### What you have to do
Please extend the text on GP workload pressures and NHS eye care waiting lists, picking up after its final sentence.

The pressures on GPs are well documented. Nearly three-quarters (73%) report that patient safety is compromised by their workload, and 58% say they don’t have enough time to treat patients adequately during appointments (Royal College of General Practitioners, 2025).
We also know that nearly 59,000 people are waiting for specialist eye care, with a third waiting longer than the government’s 18-week waiting target, and eye care is the busiest outpatient speciality in the NHS in England (Healthwatch, 2025).
This will only become a bigger issue as the number of people with glaucoma, age-related macular degeneration and cataract is set to increase over the next decade (COptom, 2025). And it has sparked calls for an increase in extending the scope of community eye care services.

### Information shown
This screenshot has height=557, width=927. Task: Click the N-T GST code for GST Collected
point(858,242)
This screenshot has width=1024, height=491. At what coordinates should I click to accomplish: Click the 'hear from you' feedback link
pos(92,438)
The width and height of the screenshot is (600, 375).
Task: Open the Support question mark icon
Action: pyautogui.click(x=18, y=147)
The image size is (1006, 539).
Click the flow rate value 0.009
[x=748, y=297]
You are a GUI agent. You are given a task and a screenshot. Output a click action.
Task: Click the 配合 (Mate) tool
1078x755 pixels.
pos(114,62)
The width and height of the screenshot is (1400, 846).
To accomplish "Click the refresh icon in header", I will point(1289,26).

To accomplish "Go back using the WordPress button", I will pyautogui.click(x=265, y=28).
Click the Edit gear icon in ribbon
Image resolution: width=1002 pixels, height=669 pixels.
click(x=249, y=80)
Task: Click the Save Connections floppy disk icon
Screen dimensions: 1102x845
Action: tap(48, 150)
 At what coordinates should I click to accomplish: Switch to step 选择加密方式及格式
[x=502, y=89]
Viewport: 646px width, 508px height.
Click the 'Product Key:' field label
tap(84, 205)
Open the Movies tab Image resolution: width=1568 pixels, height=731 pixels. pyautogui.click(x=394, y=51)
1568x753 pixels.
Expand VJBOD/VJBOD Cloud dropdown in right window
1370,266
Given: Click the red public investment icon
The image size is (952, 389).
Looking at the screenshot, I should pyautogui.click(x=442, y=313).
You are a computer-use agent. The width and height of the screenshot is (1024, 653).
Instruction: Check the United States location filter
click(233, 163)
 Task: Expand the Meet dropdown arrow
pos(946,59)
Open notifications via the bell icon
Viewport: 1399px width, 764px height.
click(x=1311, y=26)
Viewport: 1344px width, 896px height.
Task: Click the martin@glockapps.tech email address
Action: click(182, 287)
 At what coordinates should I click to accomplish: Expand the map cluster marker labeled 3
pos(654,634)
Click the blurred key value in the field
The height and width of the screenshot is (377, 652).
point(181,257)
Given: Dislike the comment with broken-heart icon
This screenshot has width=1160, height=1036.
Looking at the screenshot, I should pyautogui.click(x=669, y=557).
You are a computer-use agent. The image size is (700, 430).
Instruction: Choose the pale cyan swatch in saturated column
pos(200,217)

### Reply to the task
Against this backdrop, the Department of Health and Social Care’s (DHSC’s) consultation, ‘Extend medicines for optometrists and contact lens opticians’, which ran from September to November 2025, seeks to move more eye care into the community. This is in line with the NHS 10-Year Health Plan’s core shift from hospital to community care (DHSC, 2025a; 2025b).
The consultation is critical to articulate the profession’s capability, readiness “and appetite to deliver therapeutic care at scale, for common conditions”, says Daniel Hardiman-McCartney MBE FCOptom, Clinical Adviser for the College. “It allows optometry to define its scope, strengthen clinical governance and demonstrate how expanding access to medicines can improve patient outcomes and deliver care closer to home.”